Two minor changes to the design occurred in 1908:
- The Commonwealth star was changed from six points to seven points, to represent the Australian territory of New Guinea, acquired in 1902. Papua New Guinea gained its independence in 1975, but the seventh point on the Commonwealth star today represents all Australian territories.
- The number of points on the stars in the Southern Cross constellation were amended so that each of the four larger stars now have seven points, and the smaller star has five points. Previously the stars had nine, eight, seven, six and five points respectively. This change made the flag easier and cheaper to manufacture.

Throughout the early years of the Australian Commonwealth, the appropriate use of the flag was unclear. In 1904, the House of Representatives resolved that the flag should be flown on all Commonwealth public buildings. However, the Minister for Defence refused to allow the Australian Flag to fly on Australian forts and it was not until 1908 that it replaced the Union Jack on forts. In 1924, the Commonwealth Government directed that the Union Jack should always be given precedence to the Australian flag. For many years it was thought to be disloyal to raise the Australian flag without also raising the Union Jack. This was partly because the Australian Flag had been used by Irish Australians, as a statement of anti-British sentiment and as a way of avoiding flying the Union Jack.

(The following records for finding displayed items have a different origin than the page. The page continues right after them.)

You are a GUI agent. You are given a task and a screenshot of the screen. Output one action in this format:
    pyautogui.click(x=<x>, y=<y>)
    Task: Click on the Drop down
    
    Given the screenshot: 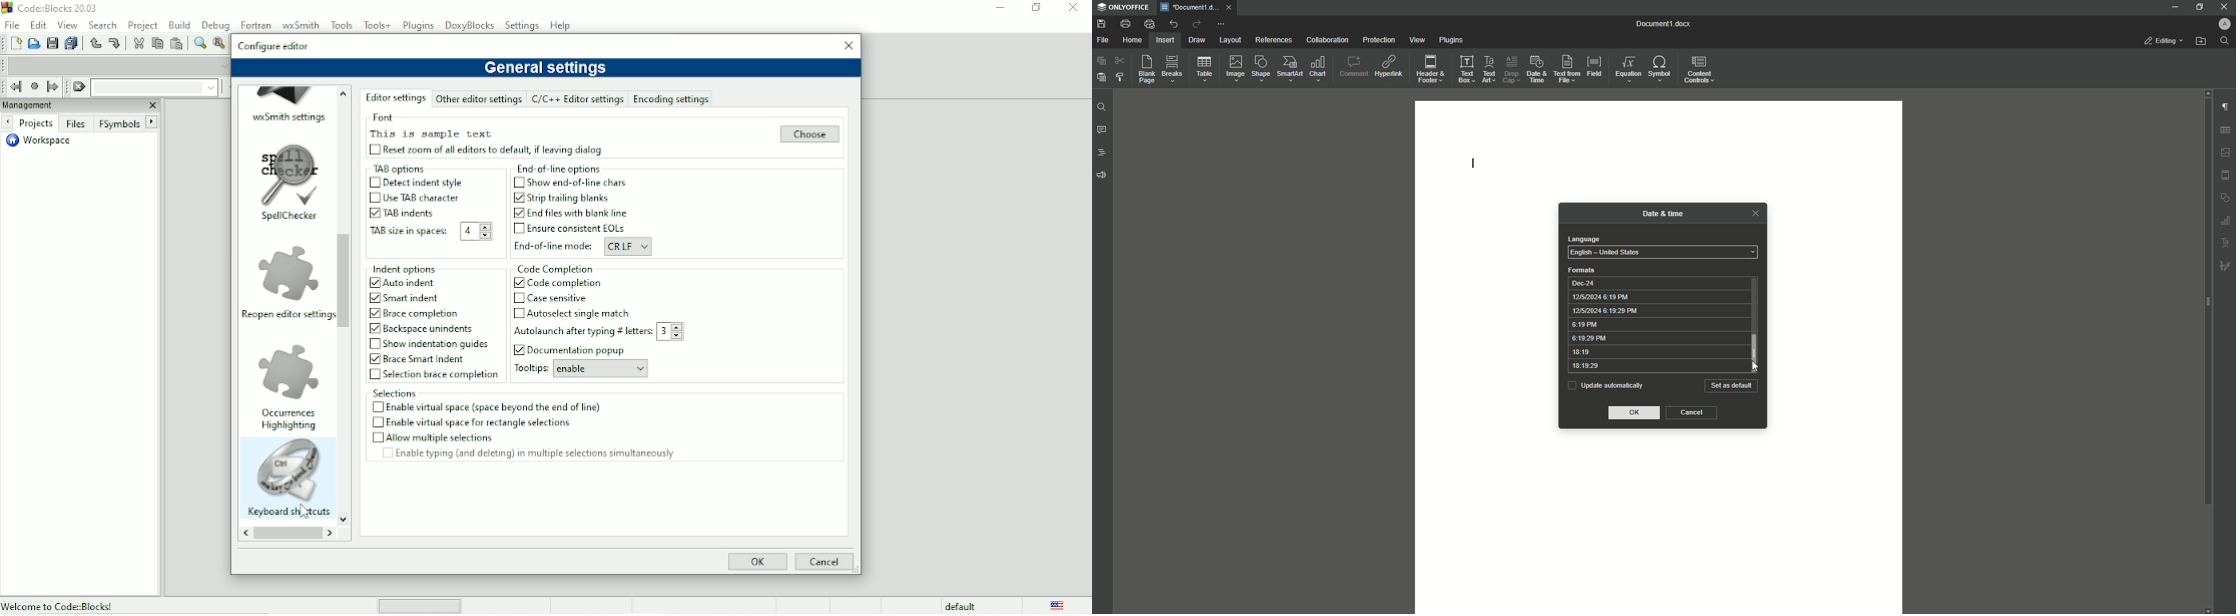 What is the action you would take?
    pyautogui.click(x=210, y=88)
    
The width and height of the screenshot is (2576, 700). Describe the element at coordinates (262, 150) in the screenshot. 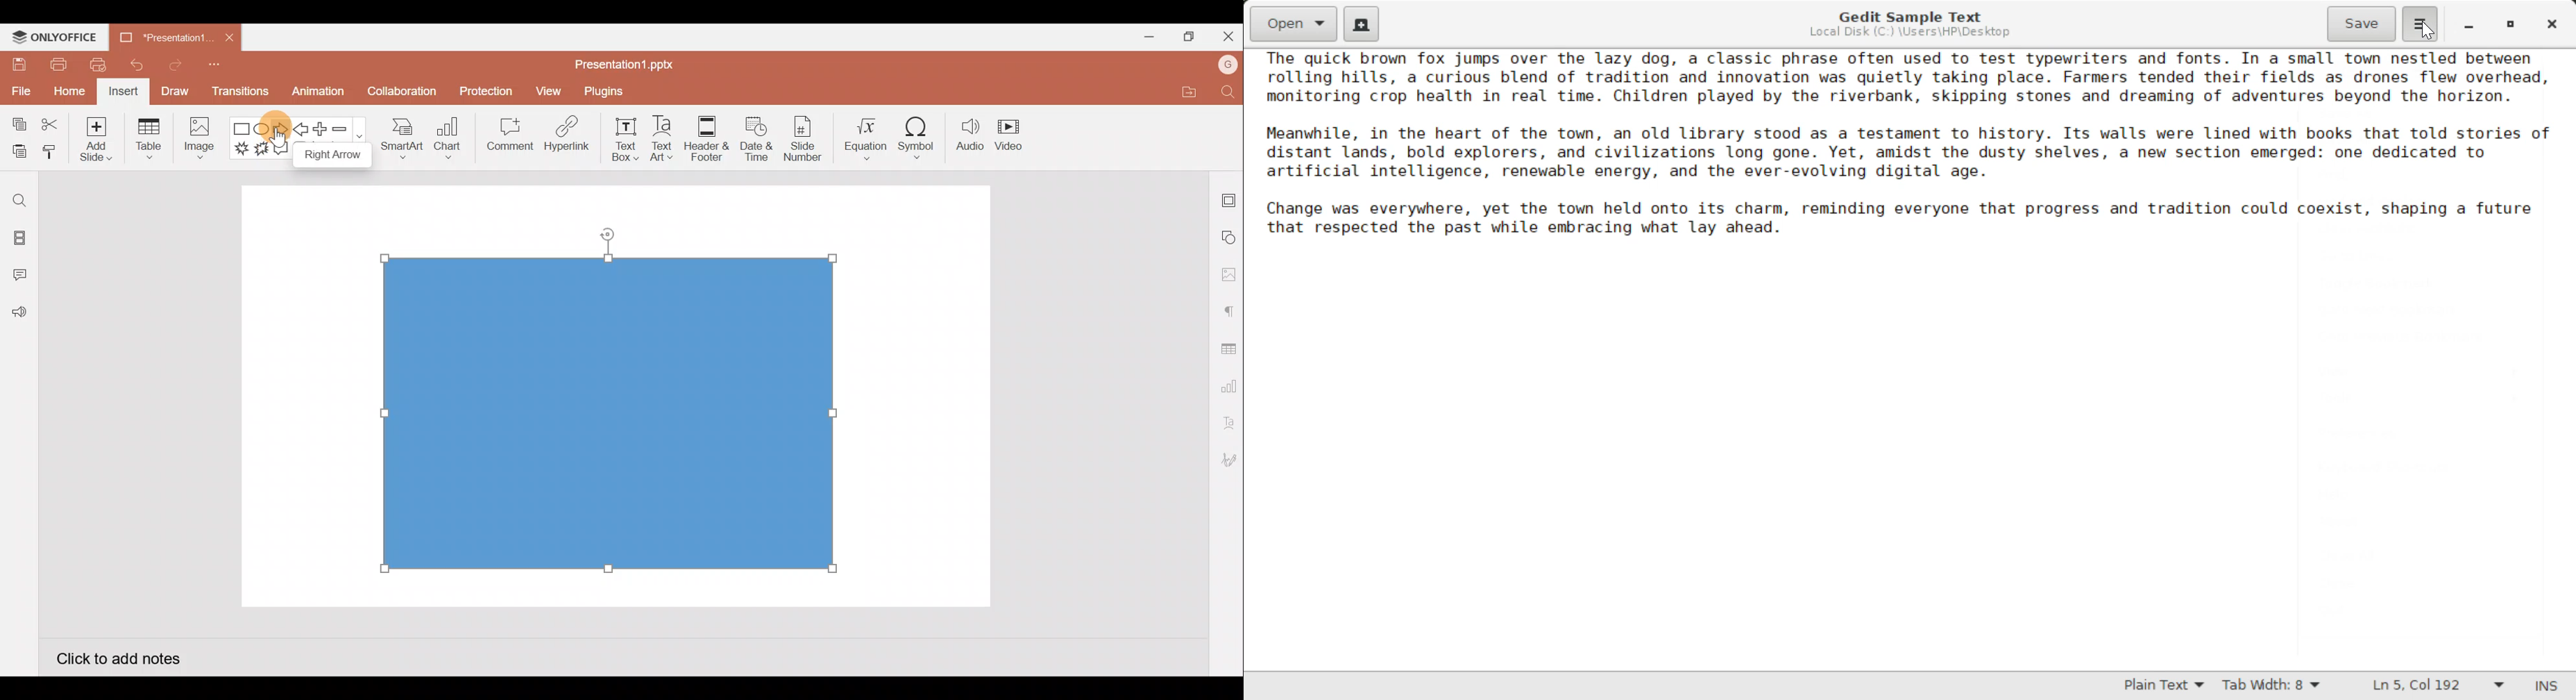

There was also confusion about whether to use the blue ensign or the red ensign, the merchant version of the flag. It was thought that the 1904 resolution meant that the blue ensign was only to be used on official Commonwealth buildings, and therefore the red ensign became popular for unofficial use. It was not until 1947 that Australians were officially encouraged to use the blue Australian ensign by Prime Minister Chifley. In 1951 the federal government decided to give a flag to every school to celebrate the fiftieth anniversary of Federation and the blue ensign became more popular and more widely known.